Barış oflarken Hande hoca hangi boyutta olursak olalım gıcık hocaların hakkını fazlası ile veriyordu.

"Buyrun öğretmenim."

Barış, öğretmenim kelimesini kabız olmuş gibi telafuz ederken Hande hoca yeniden konuştu.

"Evladım, ishal olmuş gibi konuşmasana. Me hecesini yutuyorsun, bak. Öğ-ret-me-nim. Hadi bir kez daha Barıııış."

Sınıf Barışa gülerken Barış güç bela kelimeyi heceledi.

"Otur Barıııış."

"Sanki birinci sınıfız lan. BARIIIIIŞ mış. Yok heceleyecekmişim."

"Sen kaşındın oğlum. Yanık bacaklıma laf yok."

Bir önümüzde oturan Ahmet'in gülerek Barış'a söylenmesine Ali ile birlikte güldük.

"Ahmeeeeeet."

Gülüşümüzü yarıda kesen şey Hande hocanın Ahmet'e seslenmesiydi.

Ahmet oflarken Barış 'adalet' deyip duruyordu.

"Buyurun, Sultanım."

"Evladım tarih değil, biyoloji dersi görüyoruz."

"Buyurun, kamçı kuyruklu kertenkelem."

Sınıfla birlikte katıla katıla gülerken göremesem de Hande sultanın pancar kesildiğine adım kadar emindim. Çünkü kamçı kuyruklu kertenkeleler, erkek olmadığı için üreme dönemlerinde erkek taklidi yaparak çoğalıyorlardı. Bir nevi kuyruk sallıyorlardı.

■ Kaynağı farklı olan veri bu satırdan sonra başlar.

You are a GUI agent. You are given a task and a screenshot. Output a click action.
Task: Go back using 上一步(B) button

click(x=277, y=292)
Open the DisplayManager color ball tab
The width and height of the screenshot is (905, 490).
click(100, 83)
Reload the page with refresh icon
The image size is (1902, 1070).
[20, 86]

Hande Sultanın tiz sesi ile hepimiz sustuk.

"Anlaşılan anlattıklarımı çok iyi anlamışsınız. O halde haftaya sözlünüz."

Hep birlikte yağlayıp yoğurtlarken Hande hoca zafer kazanmışçasına bir nefes verdi ve Ahmet' e günün en bomba sorusunu sormak için ön alıştırmaya başladı.

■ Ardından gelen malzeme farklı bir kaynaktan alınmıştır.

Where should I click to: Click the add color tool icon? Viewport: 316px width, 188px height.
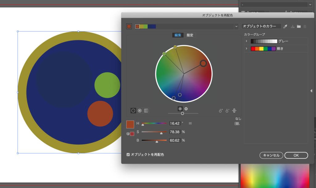pos(221,110)
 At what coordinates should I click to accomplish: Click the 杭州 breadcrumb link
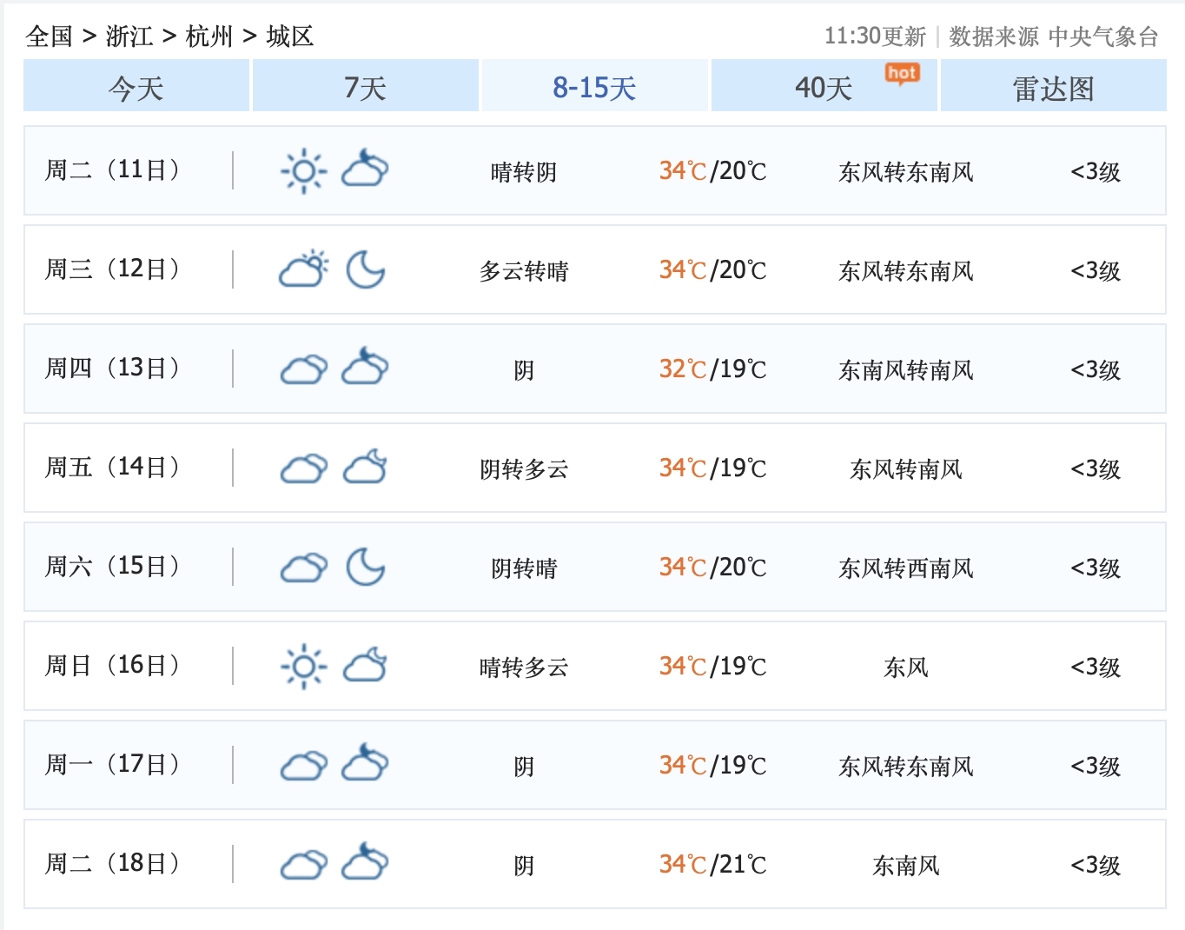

"Ahmeeeet. O zaman haftanın açılışı senle başlasın evladım."

"Hocam. Haftanın açılışı haftaya başlar. Siz bir hafta önceden açılış yapan bir dükkan gördünüz mü hiç?"

"Hocam dediğin için seninkini öne aldım."

"Ama onu sonradan dedim."

"Ahmeeeet."

Ahmet pes edince Hande sultan soruyu patlatmak için hazır ola geçti.

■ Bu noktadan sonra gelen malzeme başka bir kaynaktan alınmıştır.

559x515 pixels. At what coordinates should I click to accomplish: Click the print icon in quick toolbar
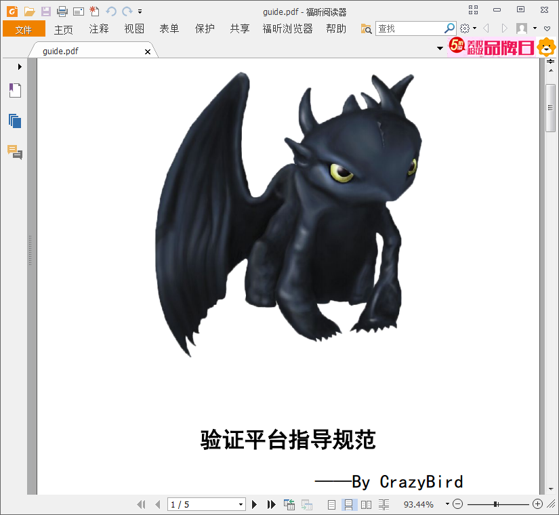click(62, 12)
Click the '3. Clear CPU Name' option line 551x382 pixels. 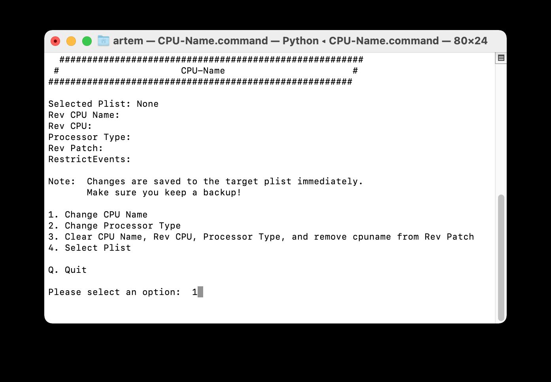(261, 237)
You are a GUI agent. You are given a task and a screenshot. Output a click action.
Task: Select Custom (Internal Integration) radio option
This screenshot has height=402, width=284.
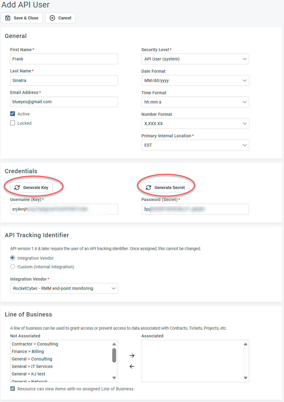(13, 267)
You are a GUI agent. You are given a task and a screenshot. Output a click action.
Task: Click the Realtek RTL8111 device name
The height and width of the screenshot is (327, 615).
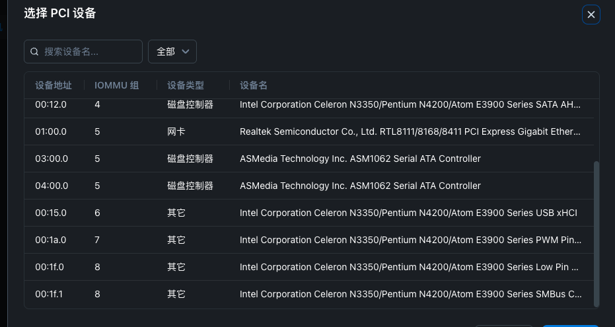coord(410,131)
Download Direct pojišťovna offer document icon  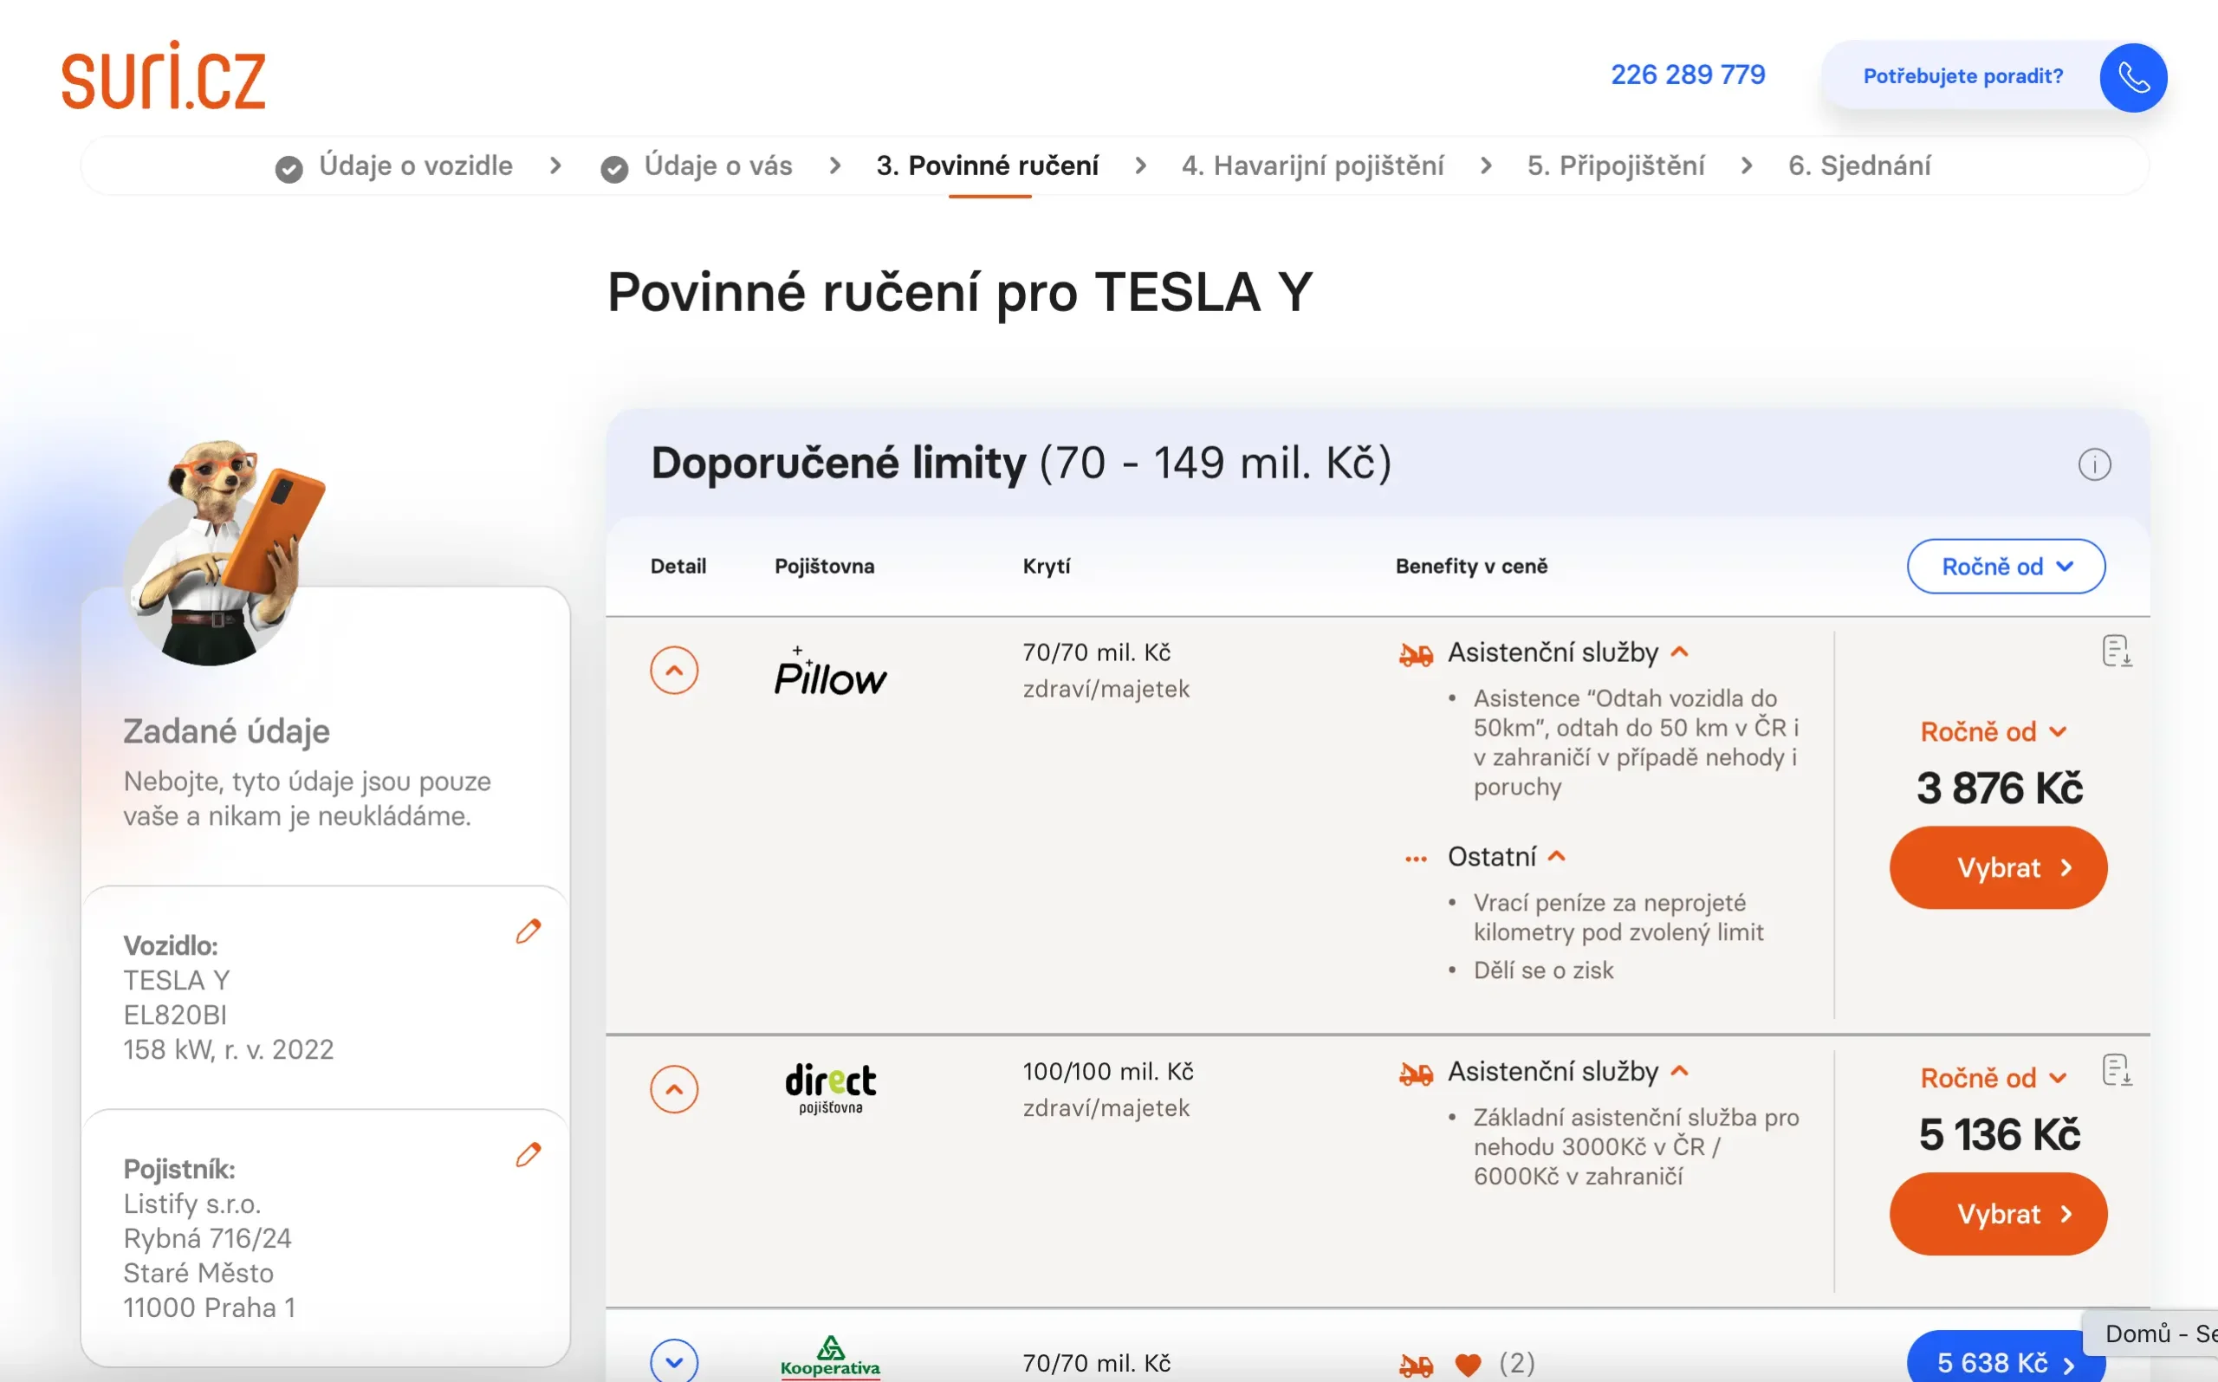coord(2116,1069)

"Madem kamçı kuyruklu kertenkelelere bu kadar çalıştın. Oradan soralım."

"Ben en genişinden bir tuvalet kapıp geliyorum kanka." diyen Barış'a, Hande Hocanın cevabı gecikmedi.

"Tut biraz evladım. Kaç yaşında bireylersiniz siz."

"Bu kadında da ne kulak var be. Sanarsın hobbit."

Biz daha da gülerken zil çaldı ve Ahmet derin bir oh çekti.

"Senin sorunu da unutmadım çocuğum. Aymira, bana hatırlat bir daha ki derse kızım. "

"Tamam öğretmenim."

Yerimde kurduğum cümleye yüzümü buruştururken Ahmet hatırlatmamam için ısrar ediyordu.

"Tamam. Tamam. Nasılsa yarına unutur. Başında bizden başka belâlar da var."

"Yok. Biz farklıyız kızım. Biz 1-E yiz be. Farkımız, tarzımız, yaşasın Hande Sultanımız!"

Ahmet, bağıra bağıra sınıftan çıkarken Ali ve birkaç kişide tezahürat yapıyordu. Gelde bağlanma şu sınıfa işte.

Kafamı gülerek sallarken Barış'a ciyaklayan Melis ile kendime geldim.

"Kıpkırmızı kesilmişsiniz be. Ne oldu size?"

"Hande Sultan işte. Boşver."

Melisa olayı anlamasa da üzerinde durmadı. Hayret.

"Hadi biraz hava alalım. Havaya ihtiyacım var benim."

"Ne o. Sevgili hocacığın çok mu hırpalıyor seni?"

"Ne hırpalaması. Hırpalamak onun yanında okşamak gibi bir şey. Bugün Serdar'a bir vurdu, çocuğu en son ormanlık alanda bulduk."

"Hadi. Hadi. Mübalağa yapma bana."
diyen uzuna güldüm.

"Ama cidden çok pis benzetiyor. Eee. Katil bebek Chucky'e benzemiş miyim bari?"

"Hadi inelim Melisa. Hadi. Hadi."

Barışla birlikte, konuştukça konuşan Melis'i susturarak aşağı indik. Oturduğumuz da bizim play boyun eksikliği fazlasıyla kendini hissettiriyordu.

"Rüzgar nerelerde?" diye sorduğumda omzuma kolunu atan Melisa konuştu.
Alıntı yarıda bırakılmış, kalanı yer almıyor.